But the agreement will be cancelled next year and the money cut off, according to a decision made Thursday, the departmental authorities told AFP late Sunday.

According to Le Parisien daily, the commission found irregularities in the school’s management, and its teachings – notably of Muslim ethics – that it judged to be in violation of French republican values.

The paper said that inspectors found teaching was lacking on societal content such as LGBTQ topics, and an excessive emphasis on Islam in courses on religion, to the detriment of other faiths.

Even before the decision was announced, the school said it would lodge an appeal with an administrative court against any defunding move.

The high school of 800 pupils – 400 of whom are covered by the state convention – regularly scores highly in academic standards, but came onto the radar of local authorities after receiving a grant from Qatar in 2014.

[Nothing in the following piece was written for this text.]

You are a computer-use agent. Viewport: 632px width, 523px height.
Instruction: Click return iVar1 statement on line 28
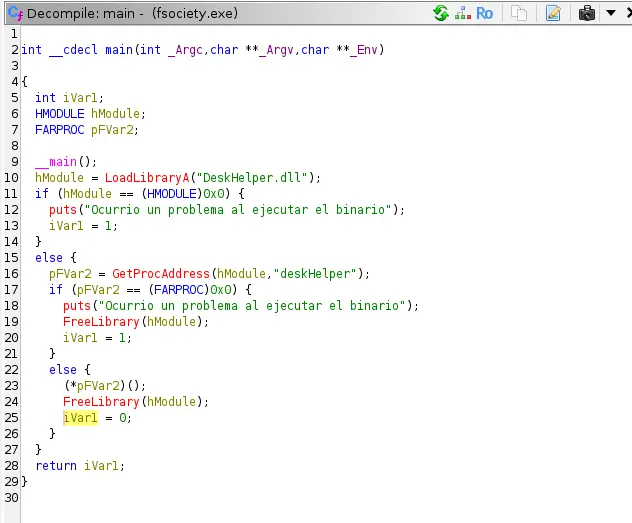coord(76,466)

National school inspectors said in a 2020 report that they found nothing at odds with national education guidelines.

But the regional prefecture, in a report in November, said it suspected the Averroes school of illicit financing, and giving students access to texts favoring the death penalty for apostasy, or backing gender segregation.

The school was also suspected of unspecified links with the Muslim Brotherhood in Egypt, an extremist organization.

But a lawyer for the school, Joseph Breham, said that “nobody except the prefectural authorities” believed that claim, and that none of the school’s administrators had ever been questioned by police, charged or judged on the basis of that claim.